### ASSIGNMENT:
Please filter the entries and return only the lines that include "value".

[Data extracted from a collection]
+ + + +
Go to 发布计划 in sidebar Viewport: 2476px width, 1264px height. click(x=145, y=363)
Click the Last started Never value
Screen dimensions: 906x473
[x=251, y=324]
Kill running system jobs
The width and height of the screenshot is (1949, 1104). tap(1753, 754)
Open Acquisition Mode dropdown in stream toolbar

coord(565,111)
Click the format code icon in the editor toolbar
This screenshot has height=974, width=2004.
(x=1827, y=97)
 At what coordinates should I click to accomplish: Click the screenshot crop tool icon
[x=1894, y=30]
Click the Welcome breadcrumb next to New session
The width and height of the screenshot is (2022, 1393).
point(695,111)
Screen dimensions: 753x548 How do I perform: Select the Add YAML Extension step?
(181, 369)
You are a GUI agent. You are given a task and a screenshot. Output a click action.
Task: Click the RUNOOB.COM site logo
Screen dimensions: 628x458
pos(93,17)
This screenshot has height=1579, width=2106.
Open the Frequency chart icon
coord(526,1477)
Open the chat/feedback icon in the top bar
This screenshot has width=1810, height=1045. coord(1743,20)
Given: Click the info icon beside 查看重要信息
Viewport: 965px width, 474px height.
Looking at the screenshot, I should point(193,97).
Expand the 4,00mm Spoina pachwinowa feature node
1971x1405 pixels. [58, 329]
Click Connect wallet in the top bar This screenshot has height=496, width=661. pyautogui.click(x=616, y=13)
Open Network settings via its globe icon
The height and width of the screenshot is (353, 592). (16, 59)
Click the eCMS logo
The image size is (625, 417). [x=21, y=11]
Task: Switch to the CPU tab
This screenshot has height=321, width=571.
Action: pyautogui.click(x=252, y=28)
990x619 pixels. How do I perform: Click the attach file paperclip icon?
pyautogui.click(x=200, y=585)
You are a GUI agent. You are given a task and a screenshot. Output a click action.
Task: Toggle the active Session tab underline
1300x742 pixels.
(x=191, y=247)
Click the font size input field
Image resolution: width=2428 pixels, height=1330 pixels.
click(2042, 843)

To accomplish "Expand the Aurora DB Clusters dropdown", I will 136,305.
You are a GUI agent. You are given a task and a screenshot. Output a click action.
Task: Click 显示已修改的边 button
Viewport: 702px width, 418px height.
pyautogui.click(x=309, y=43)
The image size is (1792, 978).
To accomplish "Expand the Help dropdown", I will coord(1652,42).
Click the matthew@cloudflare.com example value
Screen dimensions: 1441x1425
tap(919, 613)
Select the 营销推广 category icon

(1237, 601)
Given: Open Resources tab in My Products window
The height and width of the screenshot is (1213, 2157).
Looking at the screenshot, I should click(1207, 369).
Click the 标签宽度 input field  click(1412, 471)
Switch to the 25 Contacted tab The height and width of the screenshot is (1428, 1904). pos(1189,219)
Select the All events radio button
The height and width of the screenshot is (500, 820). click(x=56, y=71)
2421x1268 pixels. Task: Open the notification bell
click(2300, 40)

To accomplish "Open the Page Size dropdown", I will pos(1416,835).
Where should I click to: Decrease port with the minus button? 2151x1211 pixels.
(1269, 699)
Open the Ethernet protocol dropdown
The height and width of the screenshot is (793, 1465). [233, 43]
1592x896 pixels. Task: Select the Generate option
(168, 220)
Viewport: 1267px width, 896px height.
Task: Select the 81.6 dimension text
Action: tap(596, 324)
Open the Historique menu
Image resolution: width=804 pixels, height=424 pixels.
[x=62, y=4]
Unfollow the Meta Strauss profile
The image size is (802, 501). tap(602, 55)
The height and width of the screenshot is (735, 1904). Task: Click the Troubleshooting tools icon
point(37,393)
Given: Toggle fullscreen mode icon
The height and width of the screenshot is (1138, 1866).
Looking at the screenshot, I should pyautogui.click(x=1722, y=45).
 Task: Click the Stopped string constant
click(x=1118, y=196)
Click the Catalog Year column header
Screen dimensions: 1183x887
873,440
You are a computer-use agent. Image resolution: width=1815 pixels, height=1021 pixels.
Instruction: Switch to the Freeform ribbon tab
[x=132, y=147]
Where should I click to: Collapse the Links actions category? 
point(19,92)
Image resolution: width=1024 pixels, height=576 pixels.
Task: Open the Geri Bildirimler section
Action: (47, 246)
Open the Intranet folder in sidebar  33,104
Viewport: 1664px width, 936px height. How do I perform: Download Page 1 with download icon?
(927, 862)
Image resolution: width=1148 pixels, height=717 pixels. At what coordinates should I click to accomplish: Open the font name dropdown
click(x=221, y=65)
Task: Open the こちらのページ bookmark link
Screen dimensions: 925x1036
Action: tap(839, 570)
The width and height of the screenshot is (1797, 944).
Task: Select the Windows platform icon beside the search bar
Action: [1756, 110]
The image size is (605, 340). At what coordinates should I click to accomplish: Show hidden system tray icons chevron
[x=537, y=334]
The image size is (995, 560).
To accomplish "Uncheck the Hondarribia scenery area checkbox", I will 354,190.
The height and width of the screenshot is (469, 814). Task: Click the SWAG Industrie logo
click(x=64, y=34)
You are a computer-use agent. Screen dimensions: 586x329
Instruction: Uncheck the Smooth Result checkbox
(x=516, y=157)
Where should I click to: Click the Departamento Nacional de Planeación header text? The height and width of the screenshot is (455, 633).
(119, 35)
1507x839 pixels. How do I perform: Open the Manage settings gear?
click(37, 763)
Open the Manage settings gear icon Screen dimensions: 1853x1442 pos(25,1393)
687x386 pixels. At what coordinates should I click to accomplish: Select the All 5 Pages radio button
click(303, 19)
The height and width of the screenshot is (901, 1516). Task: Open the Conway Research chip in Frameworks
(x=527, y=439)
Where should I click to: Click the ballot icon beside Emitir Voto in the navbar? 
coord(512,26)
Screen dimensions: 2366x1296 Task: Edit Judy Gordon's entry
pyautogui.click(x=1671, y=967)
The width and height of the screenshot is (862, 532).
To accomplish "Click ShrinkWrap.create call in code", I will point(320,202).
+ + + +
### RESPONSE BOX:
Click the Last started Never value
Click the matthew@cloudflare.com example value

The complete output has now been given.